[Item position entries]
##########

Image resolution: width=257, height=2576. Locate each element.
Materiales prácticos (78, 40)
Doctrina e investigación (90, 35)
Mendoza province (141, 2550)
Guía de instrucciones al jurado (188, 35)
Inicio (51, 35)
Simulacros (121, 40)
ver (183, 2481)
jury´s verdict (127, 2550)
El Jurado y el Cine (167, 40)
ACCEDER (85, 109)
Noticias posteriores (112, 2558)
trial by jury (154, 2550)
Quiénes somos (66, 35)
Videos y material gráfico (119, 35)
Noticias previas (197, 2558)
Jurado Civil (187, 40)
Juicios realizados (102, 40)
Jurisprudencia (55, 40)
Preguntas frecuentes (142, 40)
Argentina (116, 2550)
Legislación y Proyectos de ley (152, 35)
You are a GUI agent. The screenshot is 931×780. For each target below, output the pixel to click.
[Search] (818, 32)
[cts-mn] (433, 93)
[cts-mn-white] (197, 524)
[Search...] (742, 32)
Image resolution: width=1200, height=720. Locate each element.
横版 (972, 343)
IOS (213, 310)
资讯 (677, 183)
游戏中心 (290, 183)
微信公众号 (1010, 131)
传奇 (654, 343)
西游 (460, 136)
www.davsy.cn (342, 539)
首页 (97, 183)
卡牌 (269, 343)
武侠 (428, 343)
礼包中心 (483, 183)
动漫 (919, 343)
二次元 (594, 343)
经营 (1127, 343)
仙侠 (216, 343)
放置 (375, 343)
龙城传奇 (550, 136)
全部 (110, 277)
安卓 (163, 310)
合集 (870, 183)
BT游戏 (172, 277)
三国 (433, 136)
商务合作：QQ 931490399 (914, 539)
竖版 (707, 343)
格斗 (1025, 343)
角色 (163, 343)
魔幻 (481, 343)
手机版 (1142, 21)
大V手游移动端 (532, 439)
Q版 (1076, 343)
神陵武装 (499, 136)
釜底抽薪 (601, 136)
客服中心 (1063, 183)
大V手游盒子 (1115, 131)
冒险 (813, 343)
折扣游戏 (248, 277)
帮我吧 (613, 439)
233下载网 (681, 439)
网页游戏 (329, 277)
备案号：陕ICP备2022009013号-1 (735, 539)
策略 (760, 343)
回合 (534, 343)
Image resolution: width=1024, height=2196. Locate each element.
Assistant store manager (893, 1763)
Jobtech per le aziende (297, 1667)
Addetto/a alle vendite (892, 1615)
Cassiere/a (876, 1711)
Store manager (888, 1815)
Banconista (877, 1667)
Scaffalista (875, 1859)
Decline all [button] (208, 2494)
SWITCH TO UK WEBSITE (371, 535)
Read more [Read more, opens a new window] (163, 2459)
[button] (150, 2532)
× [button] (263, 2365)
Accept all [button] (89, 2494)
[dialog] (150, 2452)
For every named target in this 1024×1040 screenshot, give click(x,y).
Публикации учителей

##########

Could you quote the entire listing above word for word, keeping every line unchanged?

**Result below:**
Image resolution: width=257, height=2576. Locate each element.
Materiales prácticos (78, 40)
Doctrina e investigación (90, 35)
Mendoza province (141, 2550)
Guía de instrucciones al jurado (188, 35)
Inicio (51, 35)
Simulacros (121, 40)
ver (183, 2481)
jury´s verdict (127, 2550)
El Jurado y el Cine (167, 40)
ACCEDER (85, 109)
Noticias posteriores (112, 2558)
trial by jury (154, 2550)
Quiénes somos (66, 35)
Videos y material gráfico (119, 35)
Noticias previas (197, 2558)
Jurado Civil (187, 40)
Juicios realizados (102, 40)
Jurisprudencia (55, 40)
Preguntas frecuentes (142, 40)
Argentina (116, 2550)
Legislación y Proyectos de ley (152, 35)
You are a GUI agent. The screenshot is 931×780. For each target below, output the pixel to click.
[Search] (818, 32)
[cts-mn] (433, 93)
[cts-mn-white] (197, 524)
[Search...] (742, 32)
Image resolution: width=1200, height=720. Locate each element.
横版 (972, 343)
IOS (213, 310)
资讯 (677, 183)
游戏中心 (290, 183)
微信公众号 (1010, 131)
传奇 (654, 343)
西游 (460, 136)
www.davsy.cn (342, 539)
首页 (97, 183)
卡牌 (269, 343)
武侠 (428, 343)
礼包中心 (483, 183)
动漫 (919, 343)
二次元 (594, 343)
经营 (1127, 343)
仙侠 (216, 343)
放置 (375, 343)
龙城传奇 (550, 136)
全部 (110, 277)
安卓 (163, 310)
合集 (870, 183)
BT游戏 (172, 277)
三国 (433, 136)
商务合作：QQ 931490399 (914, 539)
竖版 (707, 343)
格斗 (1025, 343)
角色 (163, 343)
魔幻 (481, 343)
手机版 (1142, 21)
大V手游移动端 (532, 439)
Q版 (1076, 343)
神陵武装 (499, 136)
釜底抽薪 (601, 136)
客服中心 (1063, 183)
大V手游盒子 (1115, 131)
冒险 (813, 343)
折扣游戏 (248, 277)
帮我吧 (613, 439)
233下载网 (681, 439)
网页游戏 (329, 277)
备案号：陕ICP备2022009013号-1 (735, 539)
策略 (760, 343)
回合 (534, 343)
Image resolution: width=1024, height=2196. Locate each element.
Assistant store manager (893, 1763)
Jobtech per le aziende (297, 1667)
Addetto/a alle vendite (892, 1615)
Cassiere/a (876, 1711)
Store manager (888, 1815)
Banconista (877, 1667)
Scaffalista (875, 1859)
Decline all [button] (208, 2494)
SWITCH TO UK WEBSITE (371, 535)
Read more [Read more, opens a new window] (163, 2459)
[button] (150, 2532)
× [button] (263, 2365)
Accept all [button] (89, 2494)
[dialog] (150, 2452)
For every named target in this 1024×1040 screenshot, give click(x,y).
Публикации учителей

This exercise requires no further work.